Aim of the task: Copy out the records in full, word for word, without pictures.

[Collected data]
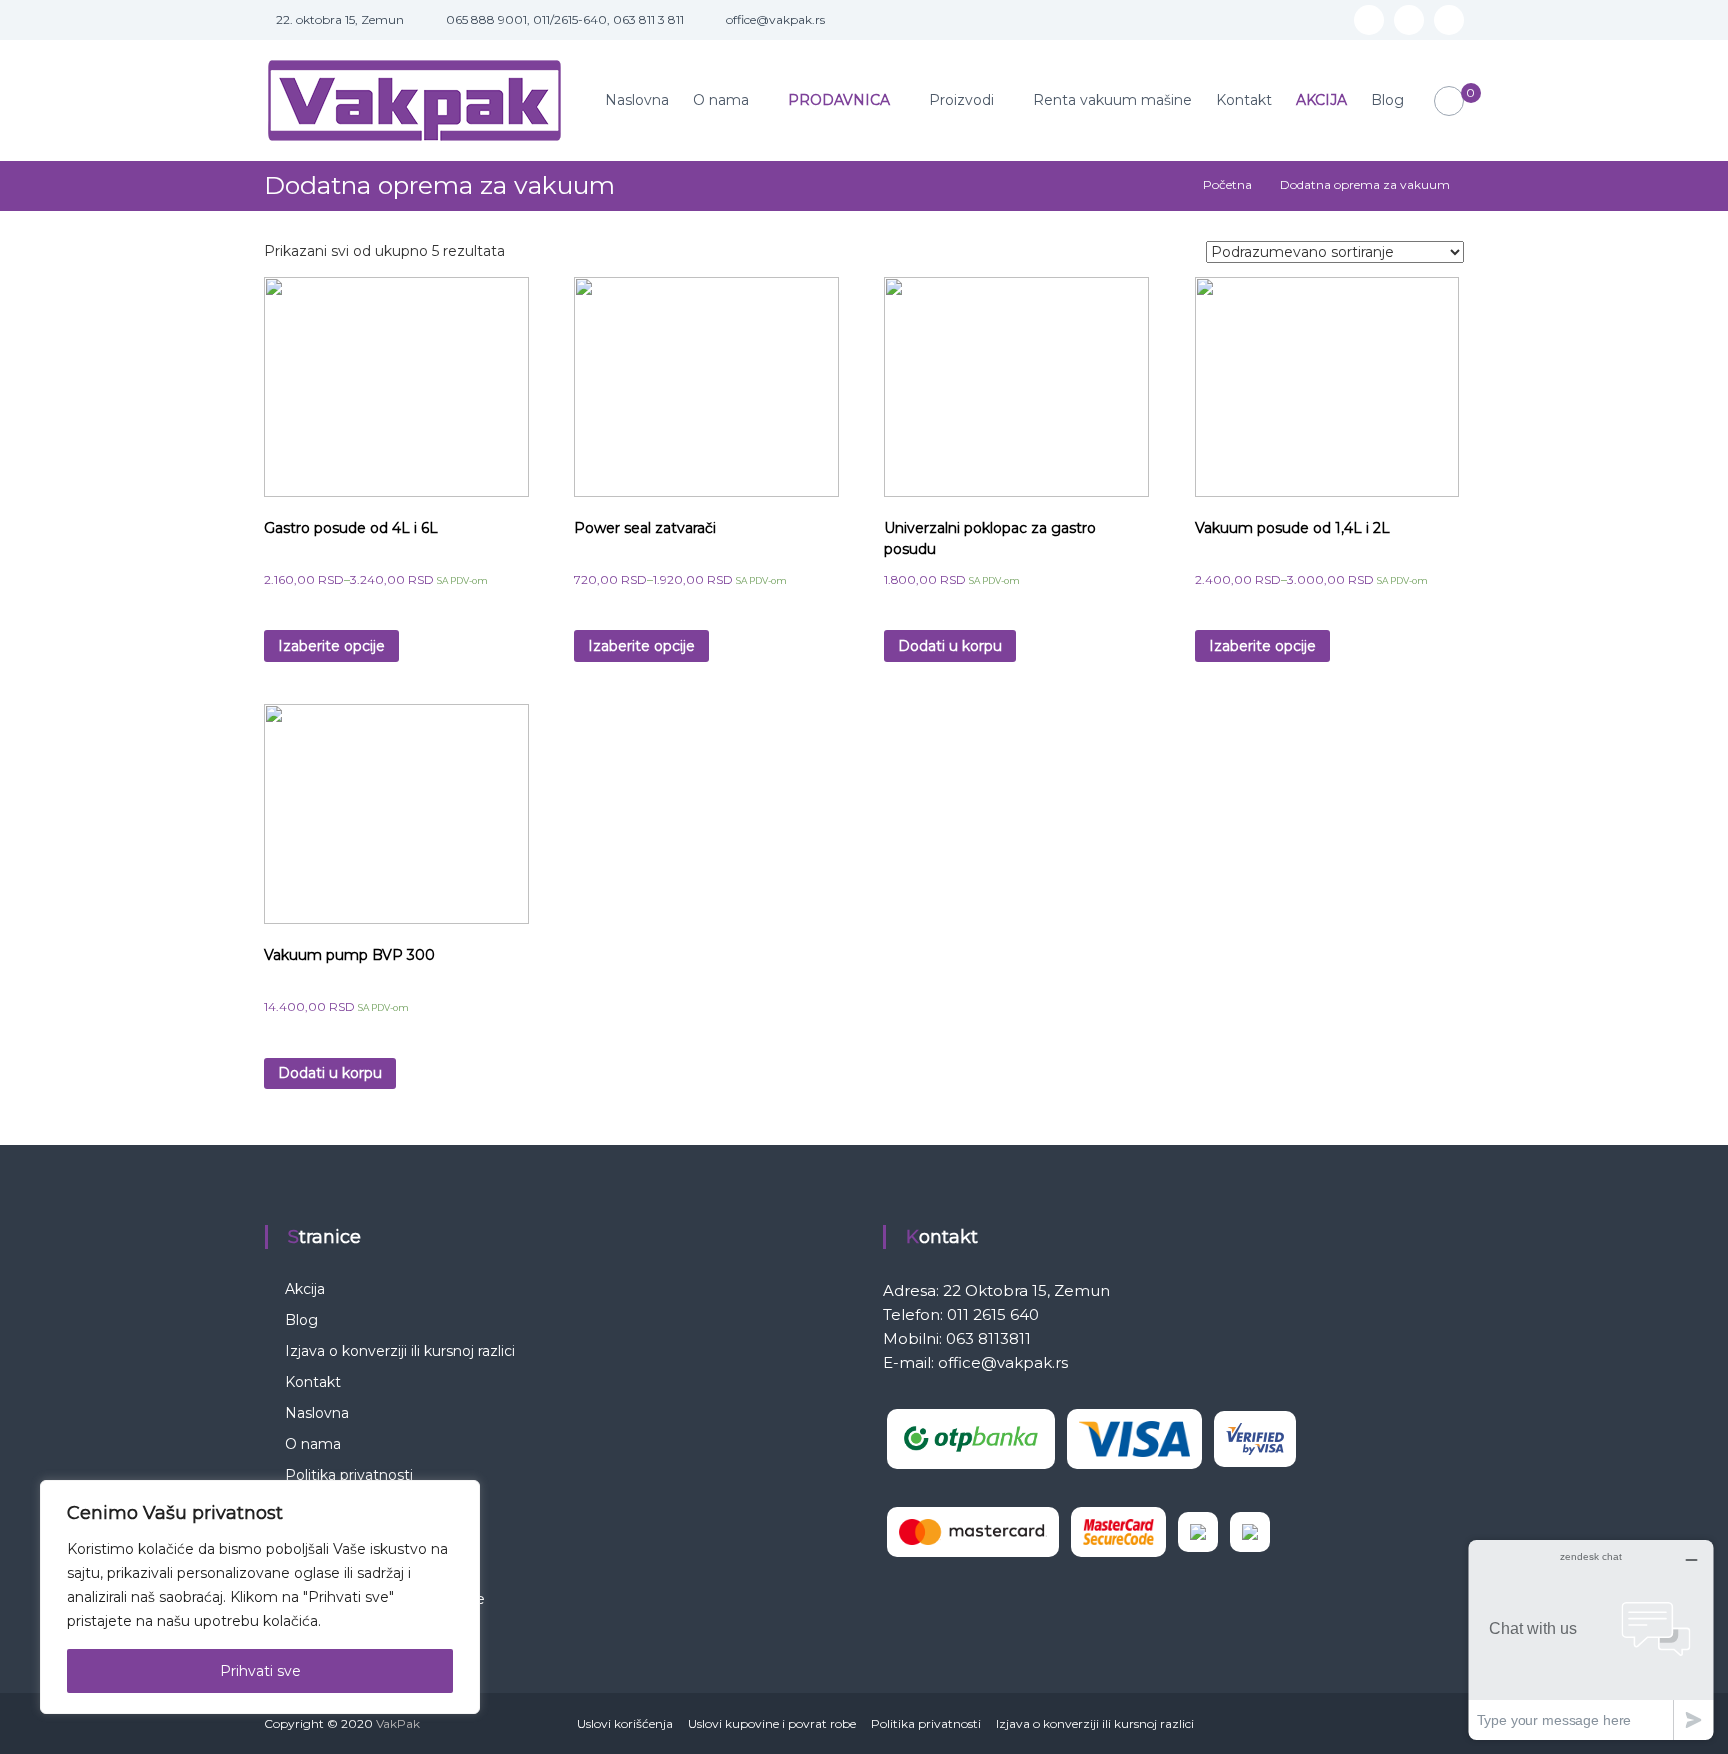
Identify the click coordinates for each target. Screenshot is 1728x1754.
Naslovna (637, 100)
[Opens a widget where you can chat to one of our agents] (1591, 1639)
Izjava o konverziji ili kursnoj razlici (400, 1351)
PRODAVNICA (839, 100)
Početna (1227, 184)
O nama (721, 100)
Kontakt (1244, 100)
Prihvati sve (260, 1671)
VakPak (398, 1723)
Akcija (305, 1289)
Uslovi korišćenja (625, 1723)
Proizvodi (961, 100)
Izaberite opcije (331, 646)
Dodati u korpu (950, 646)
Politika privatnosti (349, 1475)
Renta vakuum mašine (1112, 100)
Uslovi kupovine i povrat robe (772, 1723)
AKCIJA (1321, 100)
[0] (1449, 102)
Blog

Answer to the exercise:
Identify the click coordinates for each target. Screenshot is 1728x1754.
Naslovna (637, 100)
[Opens a widget where you can chat to one of our agents] (1591, 1639)
Izjava o konverziji ili kursnoj razlici (400, 1351)
PRODAVNICA (839, 100)
Početna (1227, 184)
O nama (721, 100)
Kontakt (1244, 100)
Prihvati sve (260, 1671)
VakPak (398, 1723)
Akcija (305, 1289)
Uslovi korišćenja (625, 1723)
Proizvodi (961, 100)
Izaberite opcije (331, 646)
Dodati u korpu (950, 646)
Politika privatnosti (349, 1475)
Renta vakuum mašine (1112, 100)
Uslovi kupovine i povrat robe (772, 1723)
AKCIJA (1321, 100)
[0] (1449, 102)
Blog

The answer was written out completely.